§ **WHAT YOU ARE ASKED TO DO**: Every line from the one with "Click the order date 22 Haziran 2025" up to and including the one with "Given: Switch to the Sk browser tab" is to be output exactly as it appears below; pictures are not.

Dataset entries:

◇ ◇ ◇ ◇ ◇

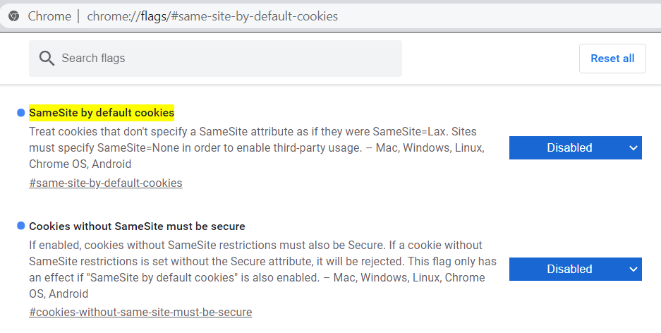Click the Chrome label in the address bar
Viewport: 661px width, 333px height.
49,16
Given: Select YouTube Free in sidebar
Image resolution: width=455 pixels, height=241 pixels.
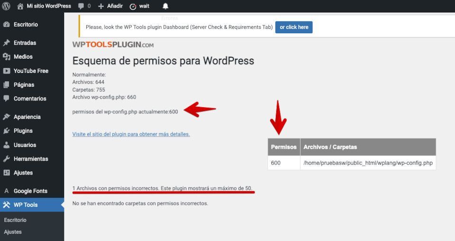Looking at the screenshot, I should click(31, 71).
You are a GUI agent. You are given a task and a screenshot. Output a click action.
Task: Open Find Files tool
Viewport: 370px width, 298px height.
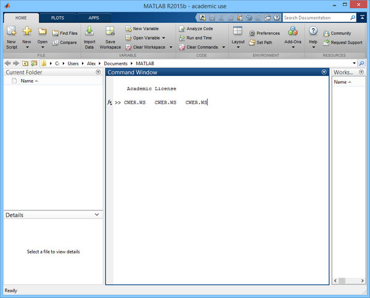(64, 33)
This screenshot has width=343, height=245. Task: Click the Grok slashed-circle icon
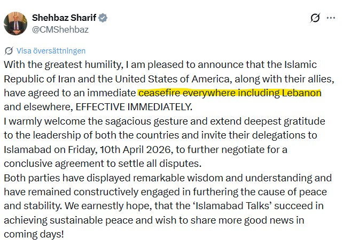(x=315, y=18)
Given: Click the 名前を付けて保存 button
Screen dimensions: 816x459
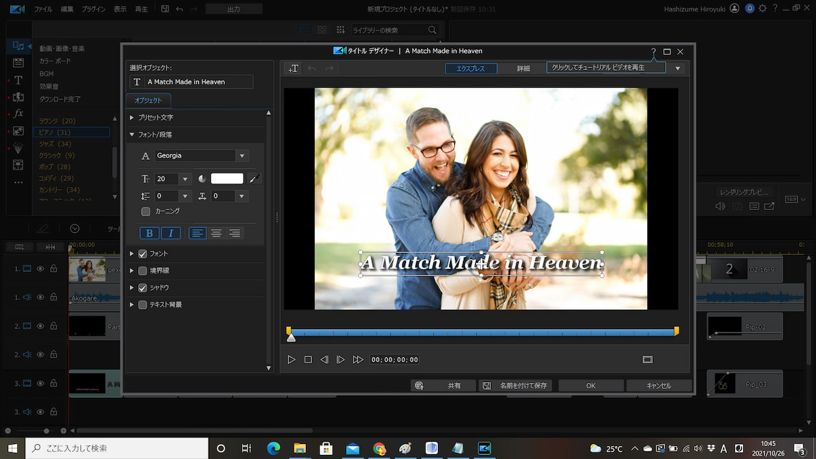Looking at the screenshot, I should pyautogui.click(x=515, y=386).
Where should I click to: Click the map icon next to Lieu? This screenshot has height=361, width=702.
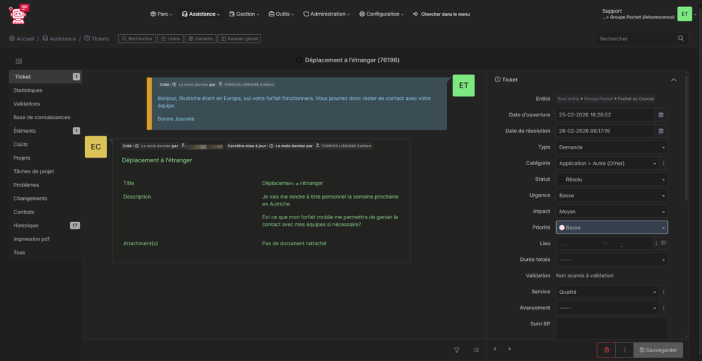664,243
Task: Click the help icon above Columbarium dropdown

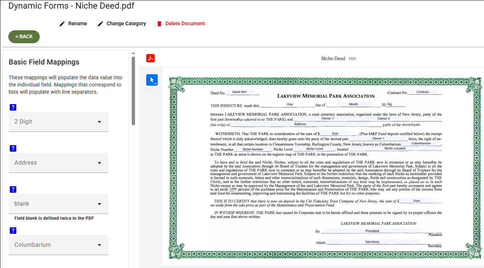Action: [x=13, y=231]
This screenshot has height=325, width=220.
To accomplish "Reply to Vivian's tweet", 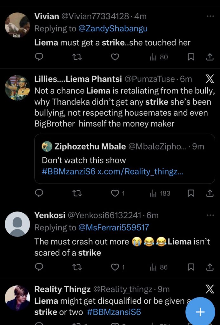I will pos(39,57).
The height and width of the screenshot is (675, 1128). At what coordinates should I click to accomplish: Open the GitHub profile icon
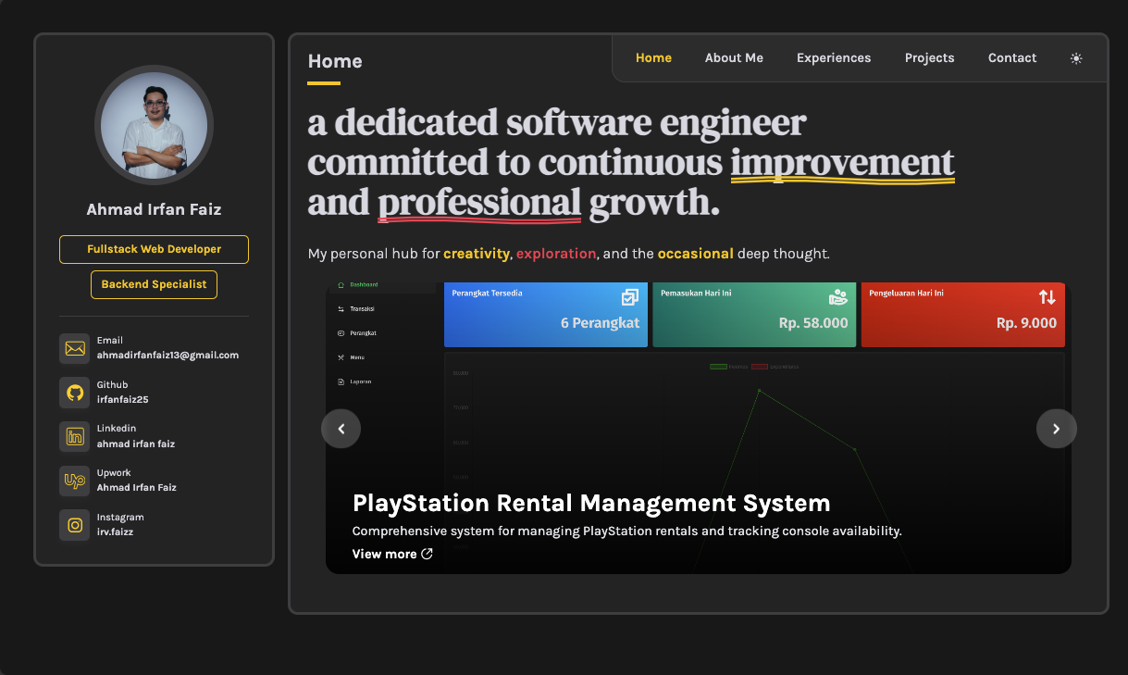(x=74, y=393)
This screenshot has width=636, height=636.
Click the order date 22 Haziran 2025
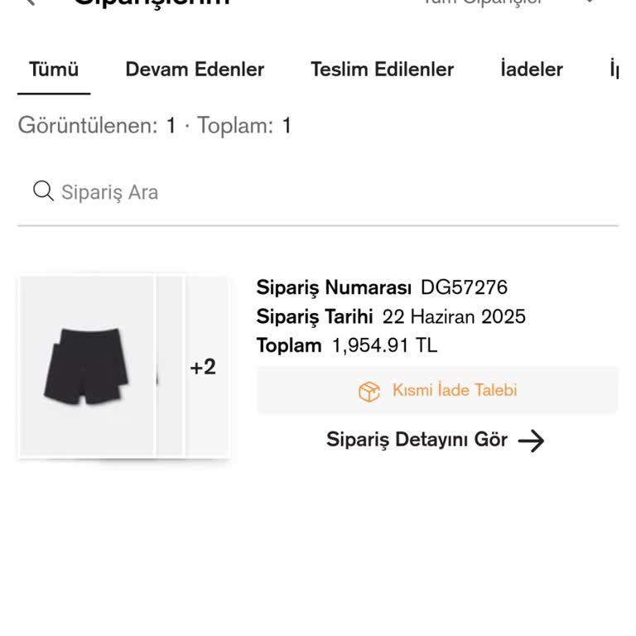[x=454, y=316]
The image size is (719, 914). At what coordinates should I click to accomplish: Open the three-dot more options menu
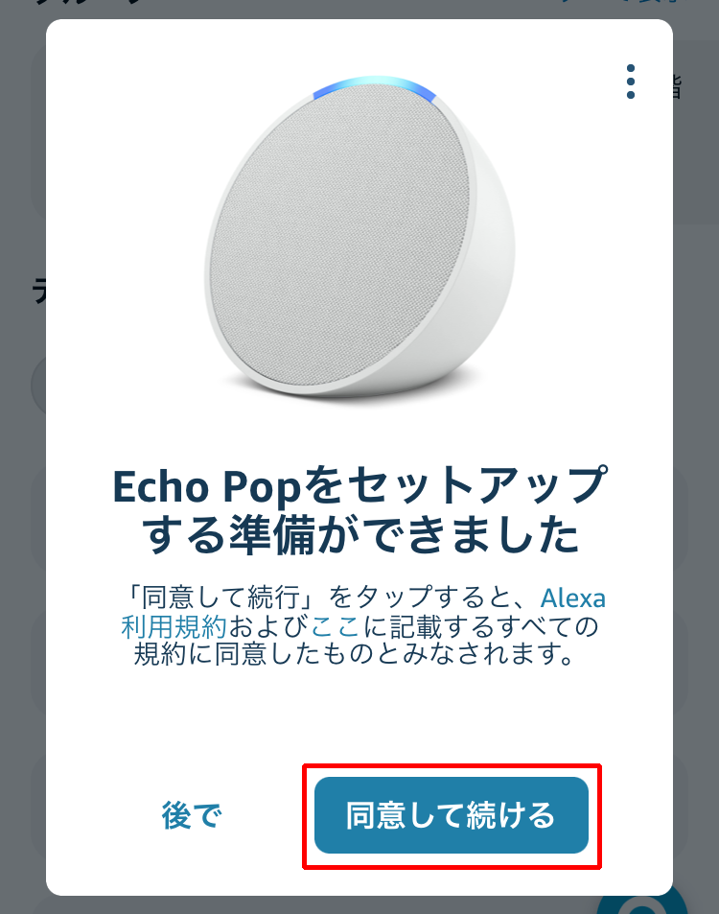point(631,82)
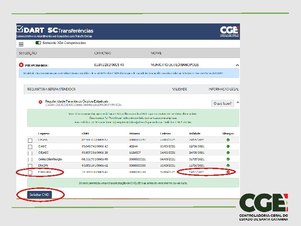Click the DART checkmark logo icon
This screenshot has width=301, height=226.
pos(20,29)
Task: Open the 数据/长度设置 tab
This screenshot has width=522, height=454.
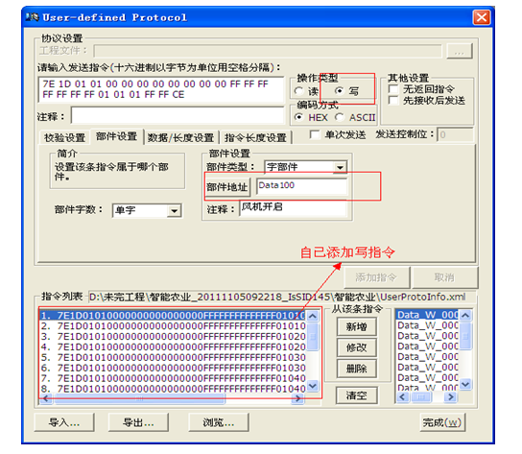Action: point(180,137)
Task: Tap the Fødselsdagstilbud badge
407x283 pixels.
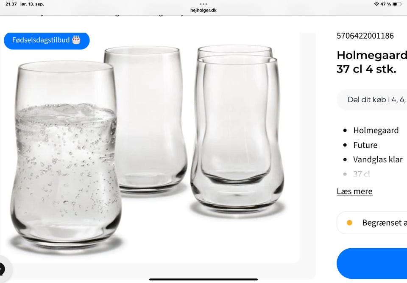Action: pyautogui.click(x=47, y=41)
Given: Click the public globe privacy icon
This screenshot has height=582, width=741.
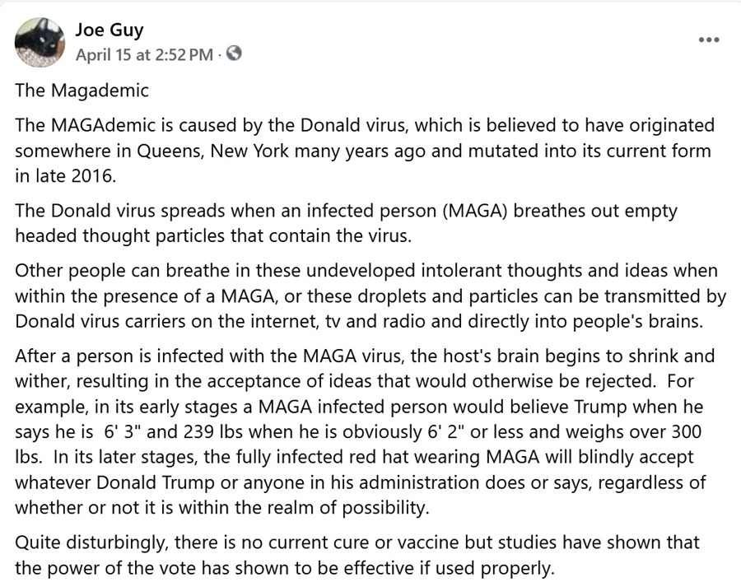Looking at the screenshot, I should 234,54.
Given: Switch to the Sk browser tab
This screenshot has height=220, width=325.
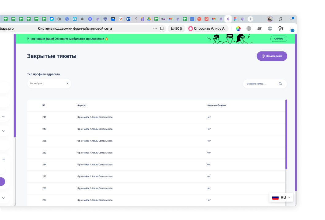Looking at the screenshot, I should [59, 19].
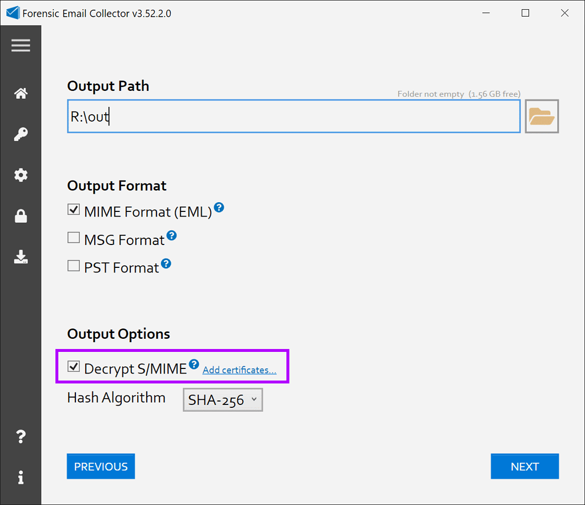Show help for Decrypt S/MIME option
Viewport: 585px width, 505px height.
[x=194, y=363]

◇ ◇ ◇ ◇ ◇

§ **EXERCISE SOLUTION**:
Click the order date 22 Haziran 2025
[x=454, y=316]
The image size is (719, 914). At what coordinates should I click to accomplish: Open the three-dot more options menu
point(631,82)
Click the DART checkmark logo icon
This screenshot has width=301, height=226.
pos(20,29)
Task: Open the 数据/长度设置 tab
This screenshot has width=522, height=454.
Action: point(180,137)
Task: Tap the Fødselsdagstilbud badge
407x283 pixels.
Action: pyautogui.click(x=47, y=41)
Given: Click the public globe privacy icon
This screenshot has height=582, width=741.
Looking at the screenshot, I should 234,54.
Given: Switch to the Sk browser tab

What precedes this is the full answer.